ReliabilityRAG: Effective and Provably Robust Defense for RAG-based Web-Search

Authors: Zeyu Shen, Basileal Imana, Tong Wu, Chong Xiang, Prateek Mittal, Aleksandra Korolova

NeurIPS 2025 | Venue PDF | LLM Run Details

Reproducibility Variable Result LLM Response
Research Type Experimental We present empirical results showing Reliability RAG provides superior robustness against adversarial attacks compared to prior methods, maintains high benign accuracy, and excels in long-form generation tasks where prior robustness-focused methods struggled.
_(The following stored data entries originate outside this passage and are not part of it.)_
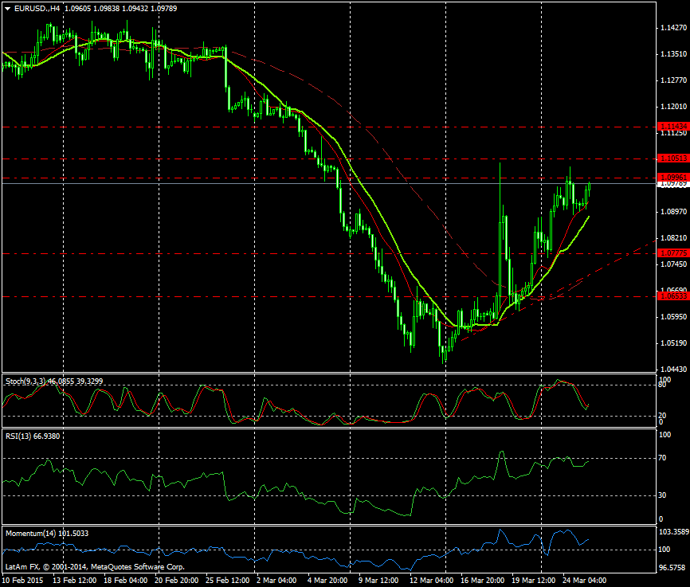
Task: Click the LatAm FX MetaQuotes copyright text
Action: point(96,567)
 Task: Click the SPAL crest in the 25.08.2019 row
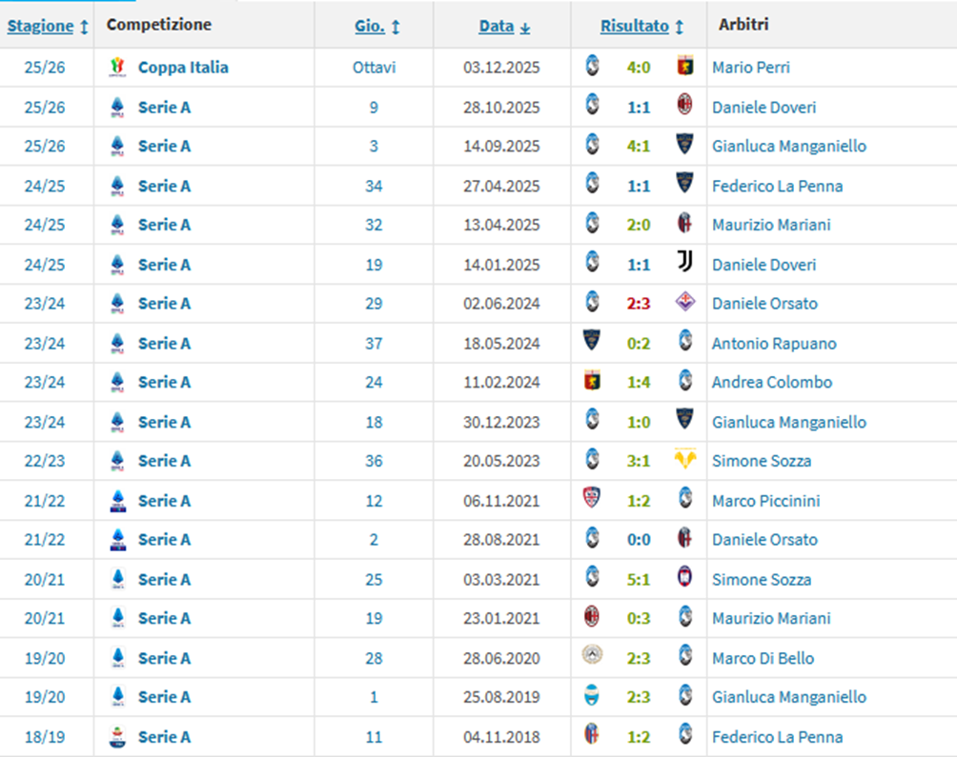pos(592,696)
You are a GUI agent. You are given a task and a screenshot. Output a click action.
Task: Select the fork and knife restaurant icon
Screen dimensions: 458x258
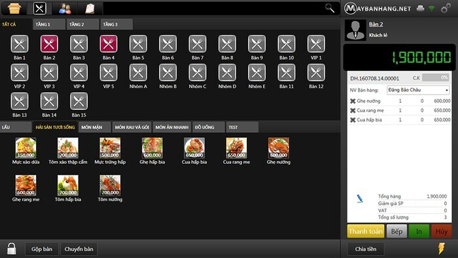coord(39,9)
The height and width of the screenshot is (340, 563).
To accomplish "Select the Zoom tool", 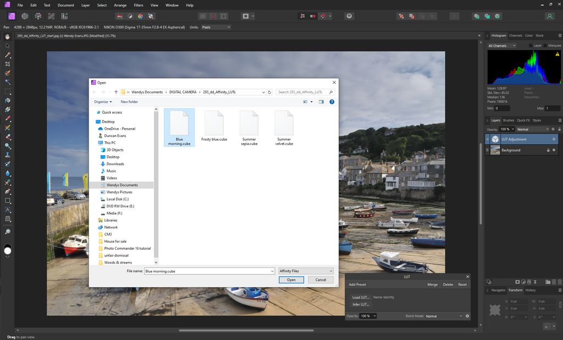I will (x=7, y=232).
Our work is a significant step towards more effective, provably robust defenses against retrieved corpus corruption in RAG.
Researcher Affiliation Collaboration Zeyu Shen Department of Computer Science Princeton University Princeton, New Jersey, 08540 EMAIL; Chong Xiang NVIDIA Santa Clara, California, 95051 EMAIL
Pseudocode Yes Algorithm 1: RELIABILITYRAG via MIS (ordinal-reliability setting); Algorithm 2: Reliability RAG via sample and aggregate (cardinal-reliability setting)
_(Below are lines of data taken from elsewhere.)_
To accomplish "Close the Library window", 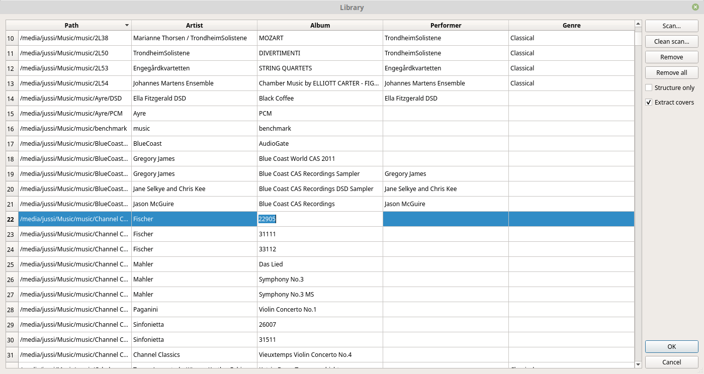I will point(695,7).
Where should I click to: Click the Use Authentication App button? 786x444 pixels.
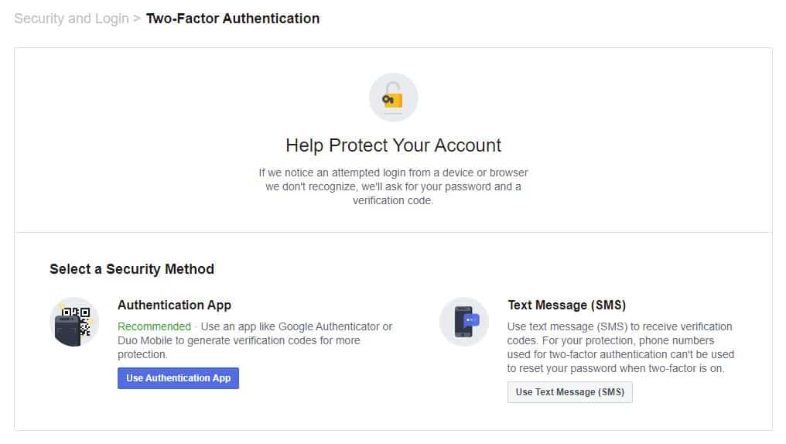pos(178,377)
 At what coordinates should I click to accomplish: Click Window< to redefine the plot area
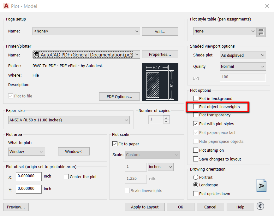click(x=74, y=151)
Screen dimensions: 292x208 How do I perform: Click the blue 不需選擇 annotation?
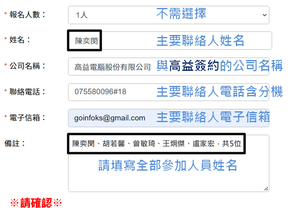coord(181,14)
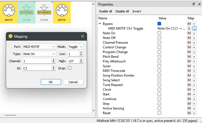Open the ellipsis edit mapping button
This screenshot has height=123, width=202.
194,28
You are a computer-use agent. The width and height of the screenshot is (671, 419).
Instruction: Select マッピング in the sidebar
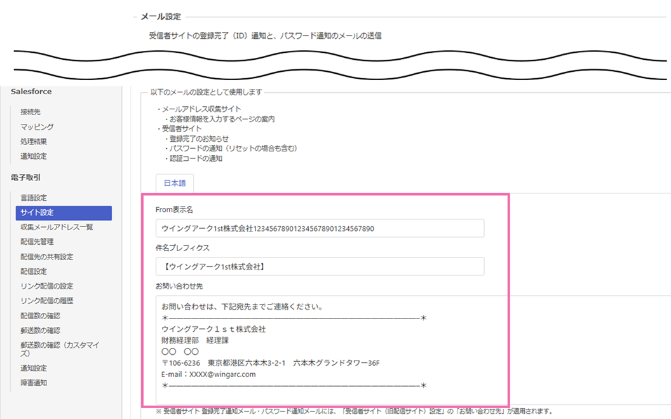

Open Source Code No Public datasets are cited, but an anonymized code repository is not yet linked. We plan to release code after acceptance to preserve double-blind review.
Open Datasets Yes We evaluate on three open-domain QA datasets: Realtime QA (RQA) [28], Natural Questions (NQ) [32], Trivia QA (TQA) [27], and a long-form Biography generation dataset (Bio) [31].
Dataset Splits Yes We use 100 queries from RQA dataset, randomly draw 500 queries from each of NQ dataset and TQA dataset, and 50 queries from Bio dataset.
Hardware Specification Yes We measure end-to-end latency of our approach on one NVIDIA A100 (80GB) using Mistral-7B or Llama3.2-3B for generation and De BERTa-v3-large-mnli-fever-anli-ling-wanli NLI checker in Table 14.
Software Dependencies Yes We run experiments using three LLMs as the generators in our RAG pipelines: Mistral-7B-Instruct-v0.2 [24], Llama3.2-3B-Instruct [40], and GPT-4o-mini [50].
Experiment Setup Yes We set temperature to 0 for all experiments. When testing MIS, we use the top k = 10 passages. For Sampling + MIS, we use the top k = 50 documents, since one major motivation for the weighted sample and aggregate framework is scalability. We set context size m = 2 and number of sampling rounds T = 20. For the weights, we use the exponentially decaying weights and set w(xi) γi 1, where γ = 0.9.